Speculation about Casey’s re-assumption of the top administrative position with the city he guided as city manager for more than 14 years and which he in large measure shaped as Yucaipa’s city engineer and public works director for five years previous to that comes as Chris Mann has been relieved of the managerial post after an experimental trial with a more aggressive pro-development policy at City Hall that the previous ruling coalition on the city council sought to implement but which never quite gelled.
Now, it appears, a significant change in the city’s political leadership has created an atmosphere in which the newly installed powers that be are seeking to placate the sleeping political giant that was awakened by the abrupt forced departure of Casey nearly 27 months ago.
Unanswered at this point is whether Casey will be willing to return after being ignominiously forced to tender his resignation in January 2023, less than three months after the Yucaipa City Council, on October 23, 2022, as it was then composed, voted to extend his city managerial contract until the end of June 2024, raising his annual salary to $299,420 and his annual benefits and pay add-ons/perquisites to $123,481.50, making him, at $422,901.50 in total annual compensation, among California’s 25 highest paid city managers, despite Yucaipa’s ranking as the state’s 173rd largest among the state’s 482 incorporated municipalities in terms of population.
The city council, which then included Mayor/District 1 Councilman David Avila, District 2 Councilman Greg Bogh, District 3 Councilman Bobby Duncan, District 4 Councilman Jason Beaver, and District 5 Councilman Jon Thorp, had voted unanimously to make that show of confidence in Casey just weeks before the November 2022 election in which Avila and Bogh had chosen not to compete.

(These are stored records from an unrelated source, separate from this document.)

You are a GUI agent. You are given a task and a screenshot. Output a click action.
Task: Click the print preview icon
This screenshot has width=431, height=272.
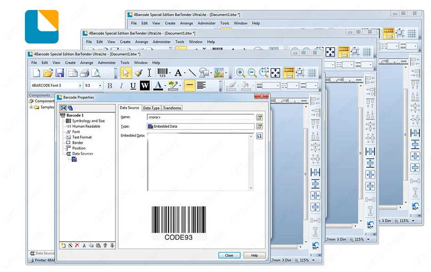coord(96,73)
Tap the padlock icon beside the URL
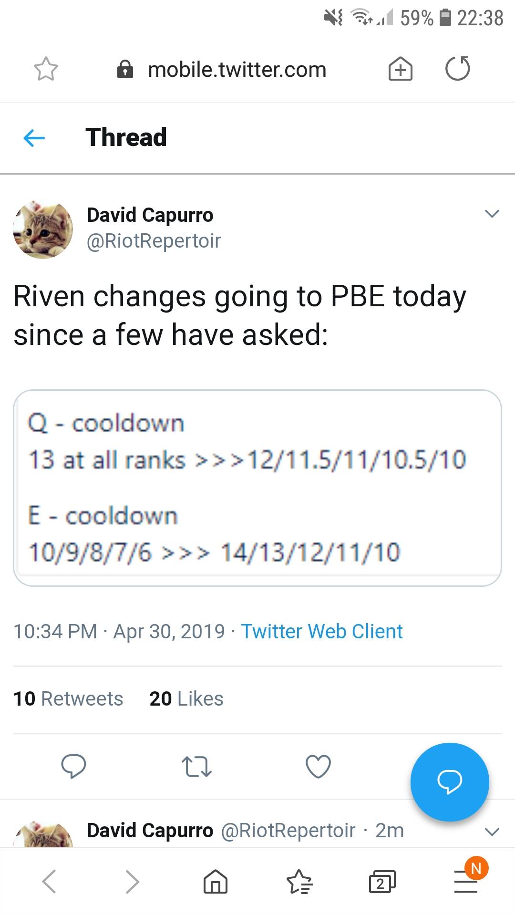 tap(125, 69)
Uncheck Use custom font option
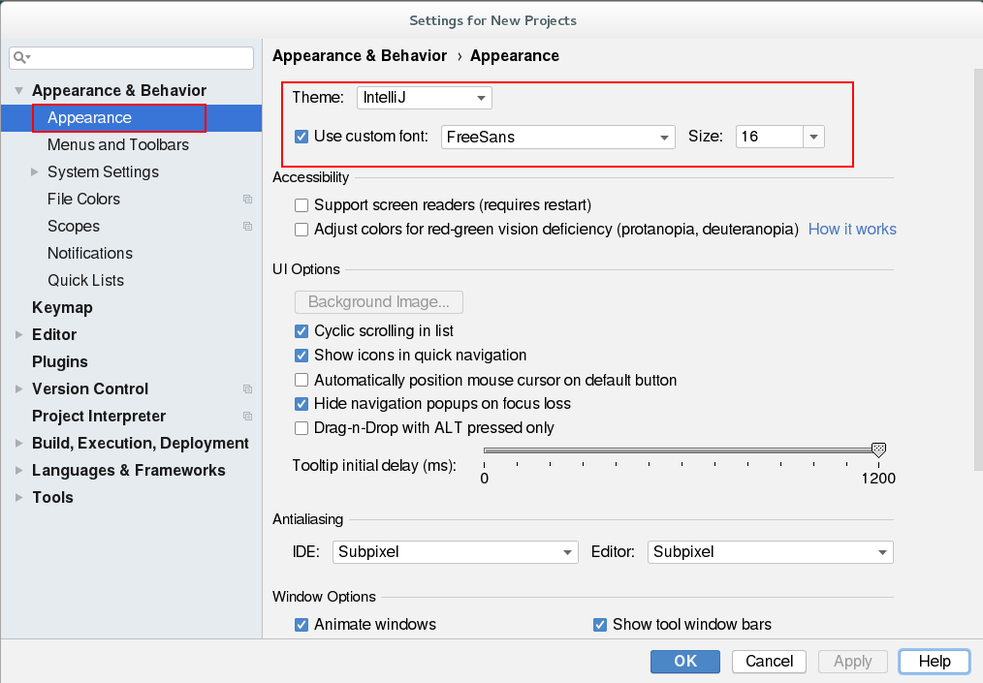This screenshot has width=983, height=683. click(301, 137)
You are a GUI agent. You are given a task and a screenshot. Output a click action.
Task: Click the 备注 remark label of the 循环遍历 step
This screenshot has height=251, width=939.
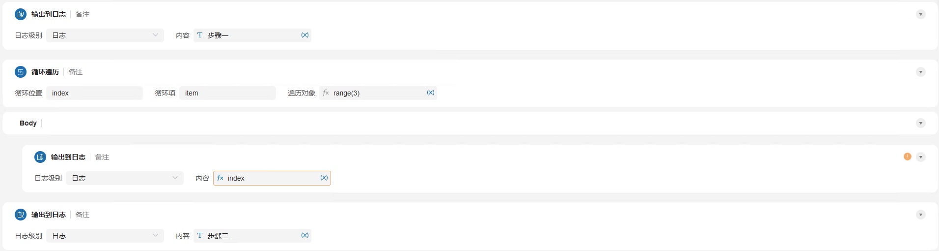point(76,72)
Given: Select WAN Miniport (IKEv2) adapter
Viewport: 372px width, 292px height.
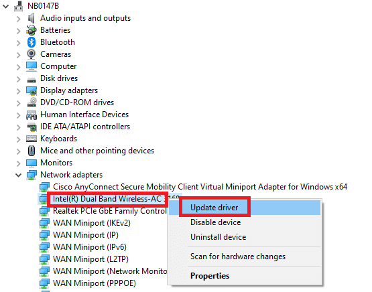Looking at the screenshot, I should 92,223.
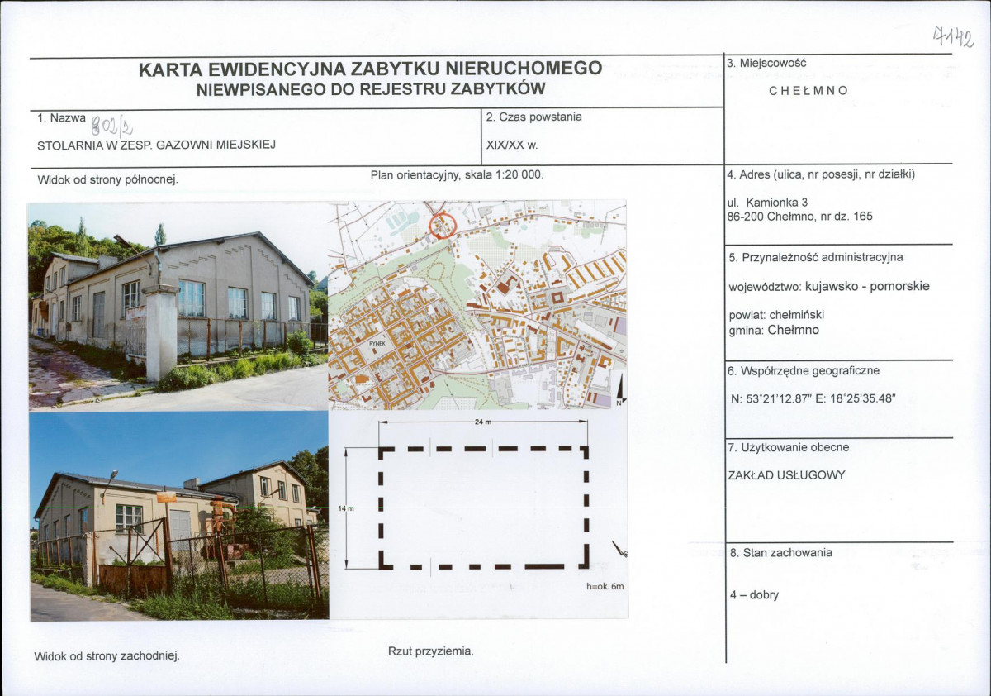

With the support of Duncan and Beaver, Matt Garner narrowly captured first place with 35.59 percent of the vote against three competitors in District 1, replacing Avila, and Chris Venable emerged victorious in a convincing show with 62.11 percent of the vote in a contest that featured a single competitor.
Unbeknownst to virtually everyone in the city, neither Duncan nor Beaver were pleased with Casey’s performance as city manager, despite his having overseen relatively stable operations at City Hall as Yucaipa’s top administrator for 14 years at that point and having kept the city abreast of or a step or two ahead of its infrastructure needs during the same period as well as when he was public works director prior to that. Throughout his tenure in Yucaipa up until his last month there, Casey was highly thought of by the majority of his political masters on the city council, and for the most part, he managed to steer the city around any major areas of controversy. He rode herd on a roster of city employees who were neither overstaffed nor top-heavy with an excessive number of supervisors, department heads or assistant division directors. Educated as an undergraduate at Princeton with a degree in civil engineering, he was generally perceived as being competent, and his training and experience heightened his value to the city.
He had served on the League of California Cities’ Inland Empire Executive Committee for three years, the League of California Cities’ Housing, Community and Economic Development Committee for three years and he was the chairman of the City/County Manager Technical Advisory Committee for two years.
Casey appeared adept at toeing, or at least straddling, the fine lines between some contradictory elements of the culture in Yucaipa that had existed prior to and well beyond the city’s 1989 incorporation as the 22nd of San Bernardino County’s current 24 municipalities in which its Old West, semi-rural, agricultural and traditional features had continued to exist, side-by-side in some cases with the more modern, worldly, mercantile urban influences that had crept into place within the 28.27-square mile confines within the city limits.
On January 9, 2023, at what was the first city council meeting after the single council meeting in December 2022 when the newly composed council was installed and Garner and Venable were sworn into office, the council held a closed-door discussion in which the performance of Casey and of then-City Attorney David Snow were scheduled for discussion. During that executive session of the council, held outside the view and earshot of the public, Casey’s resignation was requested. He was informed that if he did not acquiesce to being excused from his post as city manager, Garner, Duncan and Beaver would, on February 6 at 8 p.m. or shortly thereafter, vote to remove him. Polls close at 8 p.m. and February 6 was the 90th day after the November 8, 2022 election. A Yucaipa ordinance prevented the city council from firing a city manager for 90 days following a municipal election. It was Beaver and Duncan who did all of the talking. Garner did not speak, but Casey, reading his body language, understood that he was backing both Beaver and Duncan in their threat. Securing from the troika an assurance that if he went quietly the city would fulfill its commitment made with the October 23, 2022 vote and that he would be paid, through June 30, 2024 the salary laid out in the contract – $299,420 per year – he agreed to resign.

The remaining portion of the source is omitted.